CDC panel will discuss blood clot risk linked to Johnson & Johnson vaccine

Concerning increase in the rates of a rare but serious bod-clotting disorder linked to Johnson & Johnson’s coronavirus vaccine, will be discussed Thursday by Expert advisers to the Centers for Disease Control and Prevention.
The Advisory Committee on Immunisation Practices will see new data at the meeting that shows elevated risks of the condition in men and women, according to one federal official, setting the stage for the experts to possibly recommend new restrictions on the use of the vaccine.
The Food and Drug Administration on Tuesday said that although problems arose in men and women, the highest rate was in about 1 in 100,000 in women ages 30-49.
Among the women who were diagnosed with the syndrome, which can impair clotting and cause internal bleeding, about 1 in 7 died, the FDA said. The federal official who described the planning for Thursday’s meeting said that updated figures showed roughly nine deaths from the disorder.
The panel on Thursday may advise that the vaccine only be given to people who cannot access a different brand or who want it despite the risk, or restrict it to certain groups.
The Washington Post first reported the plans for Thursday’s meeting and the new federal data.
Jake Sargent, a spokesperson for Johnson & Johnson, said the company shares with regulators reports of side effects in people who have received the vaccine and strongly supports “raising awareness of the signs and symptoms of this rare event.”
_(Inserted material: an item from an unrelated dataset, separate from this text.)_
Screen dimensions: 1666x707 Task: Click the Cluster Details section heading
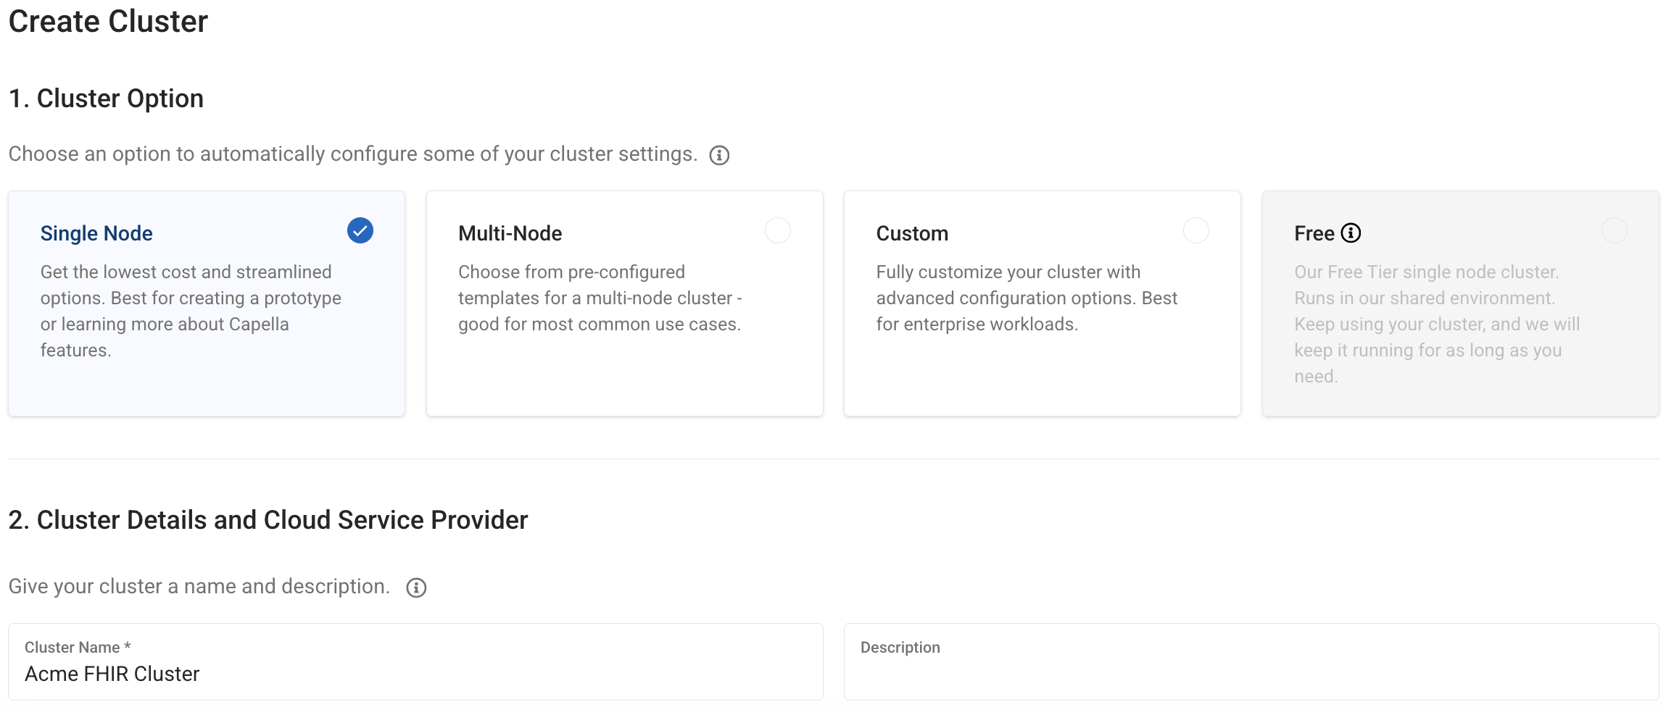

About 16 million people in the United States have received a single shot of the Johnson & Johnson vaccine as their primary immunisation, compared to 73 million fully immunised with Moderna’s vaccine and 113 million with Pfizer’s. Among the people in the United States who have received a booster shot, just 1.5% have gotten the one from Johnson & Johnson.
The side effect, known as thrombosis with thrombocytopenia syndrome, can impair clotting and cause internal bleeding. An increased risk for the condition has been linked to the Johnson & Johnson vaccine and the shot from AstraZeneca, which is not authorised in the United States. It has not been linked to the vaccines from Moderna or Pfizer.
On Tuesday, the FDA announced that it added a warning to the vaccine’s fact sheets for patients and providers, saying the shot should not be given to anyone who has had a clotting problem after a first dose. The agency said that it “continues to find” that the benefits of the vaccine outweigh its risks.
As more cases of the clotting disorder were adjudicated by federal health officials in recent months, FDA and CDC officials grew increasingly alarmed by the numbers presented to them by the CDC’s immunisation safety office, which monitors reports in the Vaccine Adverse Event Reporting System, or VAERS, a decades-old system that relies on self-reported cases from patients and health care providers.
The reports of the condition grew worrisome enough in recent weeks that federal officials determined they needed to call an emergency meeting of the CDC advisers.
In April, soon after Johnson & Johnson’s vaccine started being administered in the United States, federal officials briefly recommended halting use of the shot because of concerns about the risk of blood clots. At the time, the condition had emerged in six women, all of whom developed the illness within one to three weeks of vaccination. One of the women had died. By May, 28 cases had been confirmed.
The updated FDA fact sheet for providers says that “currently available evidence supports a causal relationship” between the condition and Johnson & Johnson’s vaccine.
The new data come during a surge in virus cases driven by the delta coronavirus variant and omicron, the version of the virus that has already become dominant in some countries and is spreading fast in the United States.
Several laboratory experiments suggest that a single dose of Johnson & Johnson’s shot may offer little defense against infection with omicron. The company said late last month that it is testing blood samples from clinical trial participants who have received its shot as a booster to see how their vaccine-induced antibodies fare against omicron.
The shot has largely fallen out of favor in the United States, despite early hopes that its one-and-done format would be easy to deploy in more isolated communities and among people skittish about receiving two doses.
Federal health officials in October authorised booster shots for people who had received a single shot of Johnson & Johnson vaccine at least two months earlier. They allowed for a “mix and match” approach, allowing people to get a second shot of a Pfizer or Moderna vaccine. Among people in the United States who originally received a single Johnson & Johnson shot and then got a second shot, fewer than 28% have gotten Johnson & Johnson as their booster.